For provenance, we need to deal with the issue of scale. One data point can have hundreds of
gigabytes of provenance. I remember when I did my Ph.D., I was doing provenance work and I
had a result that was one number with one gigabyte of provenance information associated with it.
So scale is a huge issue here, especially how much of this is computer understandable? Right
now most of what we say about provenance of data is encoded in text that people can read, but
increasingly we encode in the form of computational workflows or in other computer reasonable
formats.
It is important to note, that trust is different than provenance. Provenance can be viewed as a
platform on which we can develop different ways of determining trust. I think we need to
develop this platform trust metrics separately. We also need to develop scalable algorithms for
calculating these trust metrics. Finally, I think trust is different for different actors and, right
now, we do not have that clear a conception of it. So this also requires more work.
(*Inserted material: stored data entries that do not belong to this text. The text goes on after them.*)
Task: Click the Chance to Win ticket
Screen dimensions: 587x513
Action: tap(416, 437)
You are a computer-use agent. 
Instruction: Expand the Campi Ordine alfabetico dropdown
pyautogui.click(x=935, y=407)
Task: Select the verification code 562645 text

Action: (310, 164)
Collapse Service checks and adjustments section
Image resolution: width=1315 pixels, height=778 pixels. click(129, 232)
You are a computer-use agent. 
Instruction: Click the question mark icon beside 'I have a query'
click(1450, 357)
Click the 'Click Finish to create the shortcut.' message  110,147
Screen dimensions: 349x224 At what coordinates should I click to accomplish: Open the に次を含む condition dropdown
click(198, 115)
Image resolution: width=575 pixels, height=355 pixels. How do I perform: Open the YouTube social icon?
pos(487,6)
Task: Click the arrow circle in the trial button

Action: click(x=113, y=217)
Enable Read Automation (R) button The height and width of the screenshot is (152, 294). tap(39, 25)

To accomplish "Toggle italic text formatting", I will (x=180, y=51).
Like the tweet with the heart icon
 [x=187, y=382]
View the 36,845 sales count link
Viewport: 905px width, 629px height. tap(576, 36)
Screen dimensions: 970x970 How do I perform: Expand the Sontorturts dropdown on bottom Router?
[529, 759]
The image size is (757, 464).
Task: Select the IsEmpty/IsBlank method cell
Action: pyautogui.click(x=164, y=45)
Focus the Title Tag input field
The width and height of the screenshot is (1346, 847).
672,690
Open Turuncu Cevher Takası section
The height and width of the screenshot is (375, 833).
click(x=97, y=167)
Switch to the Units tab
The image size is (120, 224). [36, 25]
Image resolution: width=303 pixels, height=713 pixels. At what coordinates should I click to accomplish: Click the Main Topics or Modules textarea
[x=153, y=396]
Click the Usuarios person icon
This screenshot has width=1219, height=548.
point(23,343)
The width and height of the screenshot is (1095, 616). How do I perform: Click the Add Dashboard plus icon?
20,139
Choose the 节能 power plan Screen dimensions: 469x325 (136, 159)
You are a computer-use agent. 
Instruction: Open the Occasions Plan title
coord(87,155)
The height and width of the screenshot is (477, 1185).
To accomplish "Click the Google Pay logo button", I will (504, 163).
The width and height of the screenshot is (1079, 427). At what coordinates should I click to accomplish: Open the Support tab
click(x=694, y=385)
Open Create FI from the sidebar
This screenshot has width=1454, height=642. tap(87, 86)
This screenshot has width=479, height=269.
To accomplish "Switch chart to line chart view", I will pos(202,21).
For example,
for my many data applications, I may trust everything because statistically it does not matter.
However, for something that my tenure or promotion package is based on, maybe I want a
different, higher level of trust.
To conclude, this is my appeal: Citation does not have to contain everything. When we talk about
data citation, we should not try to include everything possible in the citation or reference. Maybe
all we need is simple pointers that are understandable by machines. The final thought I want to
leave you with is that we can build it. We have the technology and I do not think we are far off. I
will end with some references:
W3C Provenance Incubator Final Report:
http://www.w3.org/2005/Incubator/prov/XGR-prov-20101214/.
W3C Provenance Working Group Standardization Activity:
http://www.w3.org/2011/prov/wiki/Main_Page.
Surveys of provenance and trust:
Donovan Artz and Yolanda Gil. A Survey of Trust in Computer Science and the Semantic Web,
Journal of Web Semantics, Volume 5, Issue 2, 2007.
Rajendra Bose and James Frew. Lineage Retrieval for Scientific Data Processing: A Survey.
ACM Computing Surveys, Volume 37, Issue 1, 2005).
J. Cheney, L. Chiticariu and W.-C. Tan. Provenance in databases: Why, where and how,
Foundations and Trends in Databases, 1(4):379-474, 2009.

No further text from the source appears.